A dispute exists among the courts as to whether the requirement to pay non-dischargeable student loans gives rise to “special circumstances.” In re Martin, 371 B.R. 347 (Bankr.C.D.Ill.2007) held that a debtor’s obligation to pay his nondischargeable student loan debt did constitute a “special circumstance,” for purposes of rebutting the presumption of abuse that had arisen with respect to their Chapter 7 case. The court reasoned that the debtor had no reasonable alternative other than to pay the debt. See also, In re Templeton, 365 B.R. 213 (Bankr.W.D.Okla.2007); In re Haman, 366 B.R. 307 (Bankr.D.Del.2007); and In re Delbecq, 368 B.R. 754 (Bankr.S.D.Ind.2007).
The court in In re Sandberg, 629 B.R. 452 (Bankr.N.D.Ill.2021), disagreed with the conclusion in Martin. It noted that the automatic stay of Chapter 13 (or if ineligible, chapter 11) prevents a pre-petition creditor, such as the holders of the educational loans, from taking collection efforts inconsistent with the plan until completion or dismissal of the case.
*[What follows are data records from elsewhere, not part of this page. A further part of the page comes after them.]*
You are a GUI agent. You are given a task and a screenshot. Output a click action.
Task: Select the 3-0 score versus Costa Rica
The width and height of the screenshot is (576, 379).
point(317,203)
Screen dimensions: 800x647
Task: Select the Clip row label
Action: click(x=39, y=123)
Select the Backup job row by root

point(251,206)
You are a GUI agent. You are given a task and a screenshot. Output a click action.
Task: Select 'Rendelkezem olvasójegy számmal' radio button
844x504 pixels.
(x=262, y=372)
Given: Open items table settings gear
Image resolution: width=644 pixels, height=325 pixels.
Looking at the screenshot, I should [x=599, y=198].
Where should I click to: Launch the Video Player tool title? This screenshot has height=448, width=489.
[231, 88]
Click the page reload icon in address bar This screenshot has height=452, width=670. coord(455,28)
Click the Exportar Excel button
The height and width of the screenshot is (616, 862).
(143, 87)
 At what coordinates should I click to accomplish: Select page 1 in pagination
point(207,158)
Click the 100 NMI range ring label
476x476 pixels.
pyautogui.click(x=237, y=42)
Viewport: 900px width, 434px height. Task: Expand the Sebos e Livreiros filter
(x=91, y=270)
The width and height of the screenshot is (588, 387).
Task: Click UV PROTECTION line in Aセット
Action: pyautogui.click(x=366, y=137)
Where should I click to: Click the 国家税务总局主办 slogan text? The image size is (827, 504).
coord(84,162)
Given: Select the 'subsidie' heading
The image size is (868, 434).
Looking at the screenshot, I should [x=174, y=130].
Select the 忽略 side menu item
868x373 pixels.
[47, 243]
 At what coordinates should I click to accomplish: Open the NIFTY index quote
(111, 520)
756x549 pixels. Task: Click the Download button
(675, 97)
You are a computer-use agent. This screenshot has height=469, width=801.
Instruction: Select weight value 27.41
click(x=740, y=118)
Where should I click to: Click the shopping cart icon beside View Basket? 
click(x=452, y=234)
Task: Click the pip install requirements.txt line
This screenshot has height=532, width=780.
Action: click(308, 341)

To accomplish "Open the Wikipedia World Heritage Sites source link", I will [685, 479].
Id. at 466. That an unsecured claim is nondischargeable under Sections 523 or 1328 of the Bankruptcy Code simply means that the creditor is not enjoined from seeking to collect against the debtor after the debtor obtains a discharge and the case is closed. However, such creditors do not have special priority to receive payments ahead of other unsecured creditors. “Thus, even if the Debtor here is ultimately required to repay non-dischargeable debts, he has not explained why the presence of his student loans makes him unable to make payments from income into a chapter 13 plan.” Id. at 467.
The court went on to note that if the debtor has sufficient disposable income to make significant payments over the next 60 months on his nonpriority general unsecured student loan claims through a chapter 13 plan, that is more reason the case belongs in chapter 13 instead of chapter 7, not less. Id.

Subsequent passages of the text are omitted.